→ Belge Bölümü
Aslan'da kükreyip, mahcup olan Ay pimpirikli Başak'a girmek üzere. Yanılabiliyormuşum demek ki deyip güneşe küsen çiçek gibi içe dönecek şimdi duygularınız. ''İncinme Korkusu'' ana temasından hareketle, aşırı sorgulayıcı, hem kendine hem başkalarına karşı yargılayıcı, hatta vesveseli olmaya yatkın hissedebiliriz. Hele bir de yanılsamalar diyarının efendisi Neptün'le karşıt hale gelince bu buluttan nem kapan Ay, varın siz düşünün şenliği...
Bitmedi! Güneş, Merkür, Güney Ay Düğümü ve Kuzey Ay Düğümü hattı ile elektrikli bir karesi olacak bu Ay-Neptün karşıtlığının! Sonra da aynı Ay hızını alamayıp, ortalığı karıştırmaya meraklı Mars'a kafayı toslayacak... Astrolojik felaket senaryolarını bir yana bırakıp, hangi izleri görünce, neye dikkat etmek lazım kısmına geçeyim değil mi :)))
Sözün özü dostlar, gökler bu ara ''endişe'' teması üzerinde düşünmeye zorluyor bizi... Yolcunun işi yol bulmaktır adı üstünde. Ve her bir kavşakla yüzyüze geldiğinde, bir adım, bir seçim, bir karar onu bekler. İki şeytanı vardır bu hallerde kulağına fısıldayan: biri ''kendinden aşırı emin olmak'' diğeri ''şüpheye düşmek ve kaygılanmak''... Böyle bir ikilemde kaldığımız zaman, pek çoğumuz en zaaflı anlarımızı yaşarız. Böyle zamanlarda gözden kaçırırız büyük resmi ve detayda kaybolup gideriz... Böyle zamanlarda otobüs de gelmedi diye sinirlenirken bize korna çalan minibüse dikkat etmeyiz... Böyle gergin, kararsız ve telaşlı zamanlarda ağzımızdan çıkar en olmadık laflar... Geç kalmama endişesiyle fırsatları kaçırır, hata yapma korkusuyla bildiğimizi unutur, kırılma korkusuyla kalp kırar, açık vermeyeyim derken ne çamlar deviririz...

→ Yapılacak İşlemler
[A] Belge bölümüne göre kavşakla yüz yüze gelen yolcunun kulağına fısıldayan iki şeytan nedir?
[B] Belge bölümünde "Sözün özü dostlar, gökler" sözlerinin geçtiği yerden başlayın ve "ne çamlar deviririz..." sözlerinden sonra durarak aradaki metni hiç değiştirmeden çıkarın.

→ Mevcut Veriler

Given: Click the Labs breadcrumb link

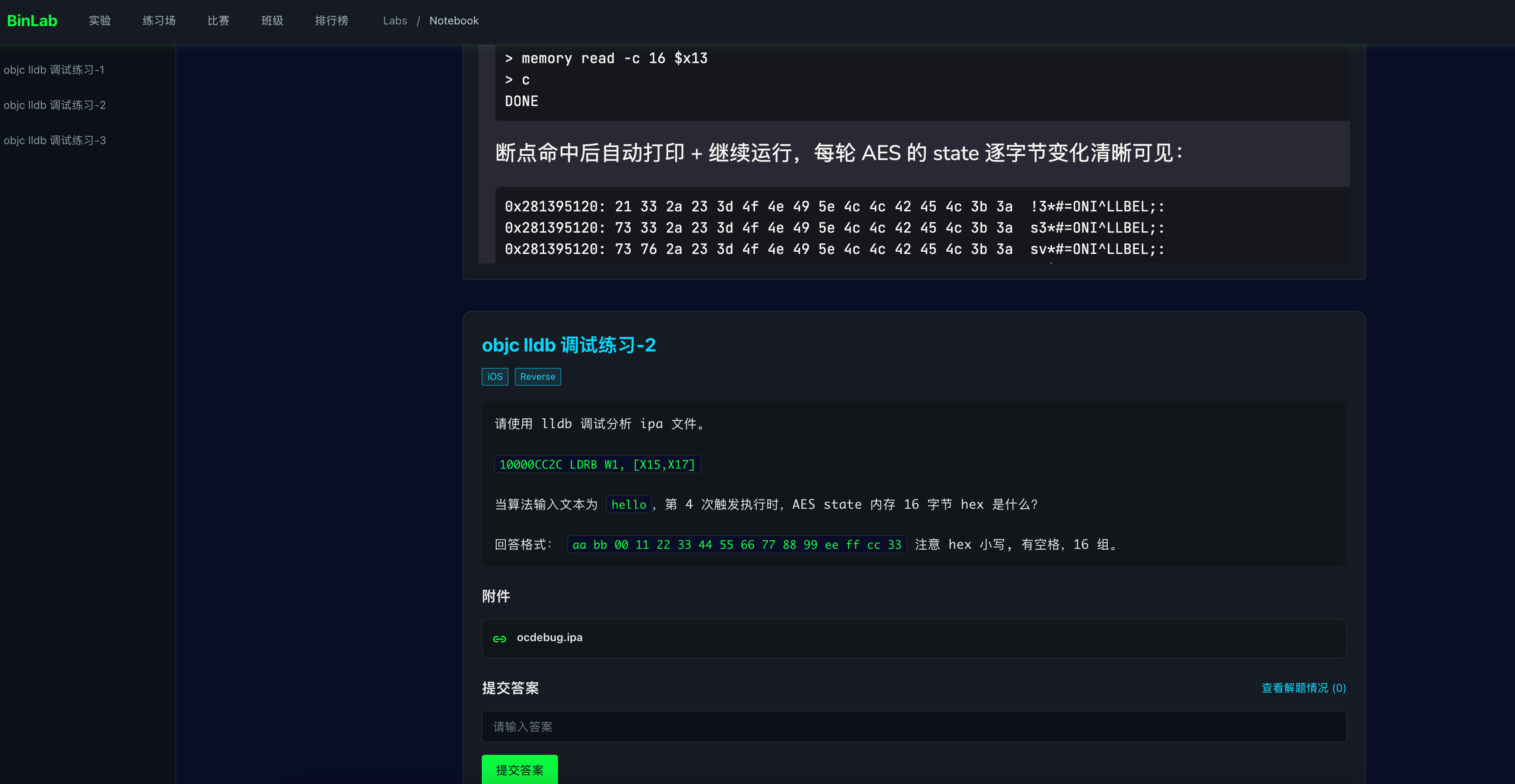Looking at the screenshot, I should click(x=395, y=20).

→ Beklenen Çıktılar
[A] Biri kendinden aşırı emin olmak, diğeri şüpheye düşmek ve kaygılanmaktır.

[B]
Sözün özü dostlar, gökler bu ara ''endişe'' teması üzerinde düşünmeye zorluyor bizi... Yolcunun işi yol bulmaktır adı üstünde. Ve her bir kavşakla yüzyüze geldiğinde, bir adım, bir seçim, bir karar onu bekler. İki şeytanı vardır bu hallerde kulağına fısıldayan: biri ''kendinden aşırı emin olmak'' diğeri ''şüpheye düşmek ve kaygılanmak''... Böyle bir ikilemde kaldığımız zaman, pek çoğumuz en zaaflı anlarımızı yaşarız. Böyle zamanlarda gözden kaçırırız büyük resmi ve detayda kaybolup gideriz... Böyle zamanlarda otobüs de gelmedi diye sinirlenirken bize korna çalan minibüse dikkat etmeyiz... Böyle gergin, kararsız ve telaşlı zamanlarda ağzımızdan çıkar en olmadık laflar... Geç kalmama endişesiyle fırsatları kaçırır, hata yapma korkusuyla bildiğimizi unutur, kırılma korkusuyla kalp kırar, açık vermeyeyim derken ne çamlar deviririz...